#### Exercise brief
Excluding pictures, retype exactly the lines from the one with "You are a GUI" through the end of the records that follow.

#### Data to process

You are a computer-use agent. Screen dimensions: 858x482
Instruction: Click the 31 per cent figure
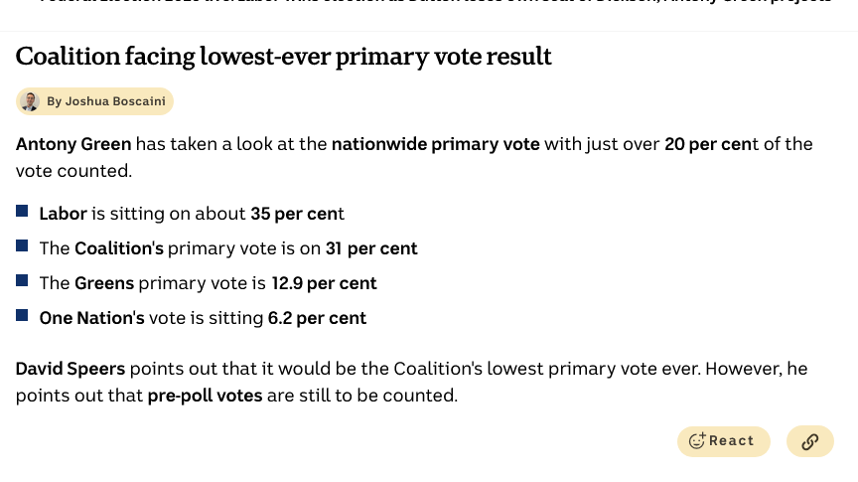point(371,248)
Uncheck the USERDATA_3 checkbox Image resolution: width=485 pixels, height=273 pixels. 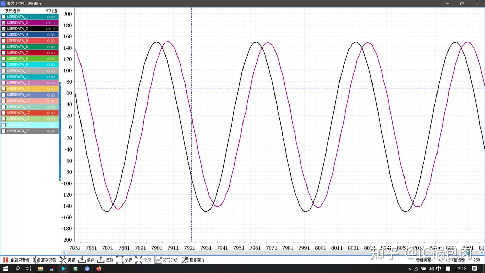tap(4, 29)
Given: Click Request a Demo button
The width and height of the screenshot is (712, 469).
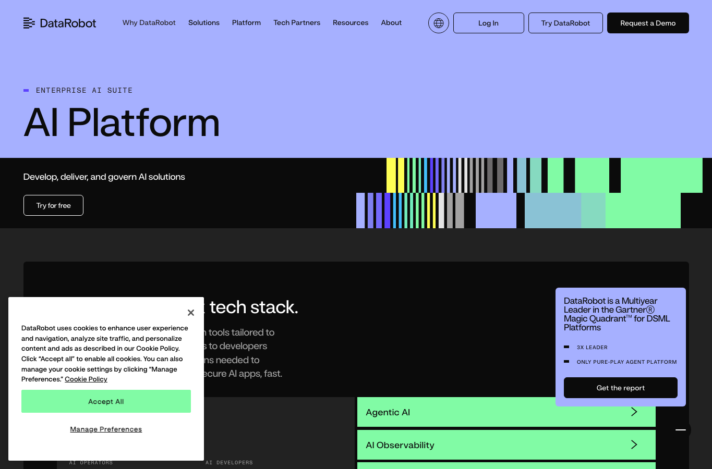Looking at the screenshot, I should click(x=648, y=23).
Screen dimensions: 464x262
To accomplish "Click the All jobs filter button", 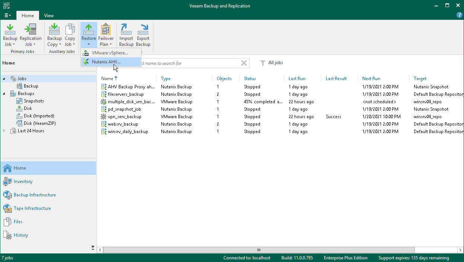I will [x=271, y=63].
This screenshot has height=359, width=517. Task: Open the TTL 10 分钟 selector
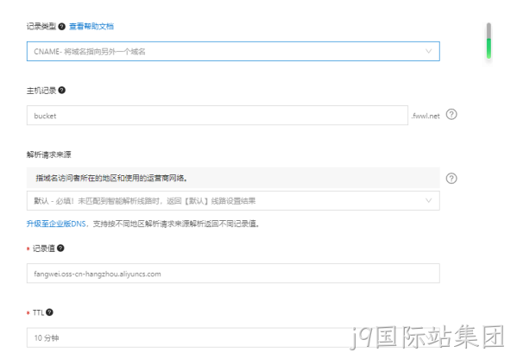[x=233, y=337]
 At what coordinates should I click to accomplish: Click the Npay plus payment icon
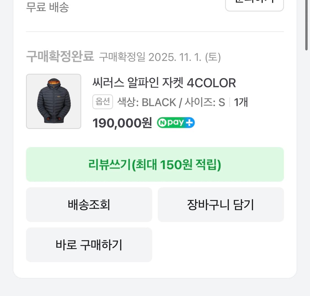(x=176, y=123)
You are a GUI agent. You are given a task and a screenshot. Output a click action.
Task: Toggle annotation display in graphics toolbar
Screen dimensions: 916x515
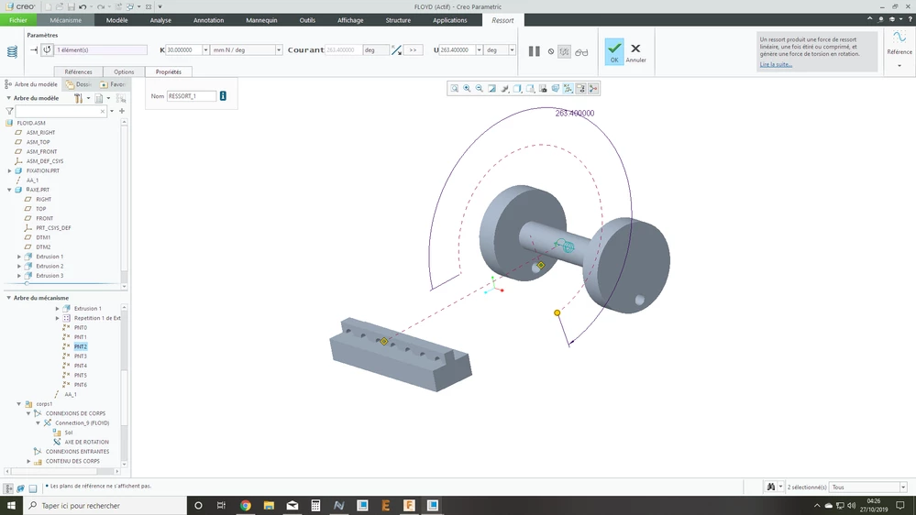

#### Expected output
You are a GUI agent. You are given a task and a screenshot. Output a click action.
Task: Toggle annotation display in graphics toolbar
Screen dimensions: 916x515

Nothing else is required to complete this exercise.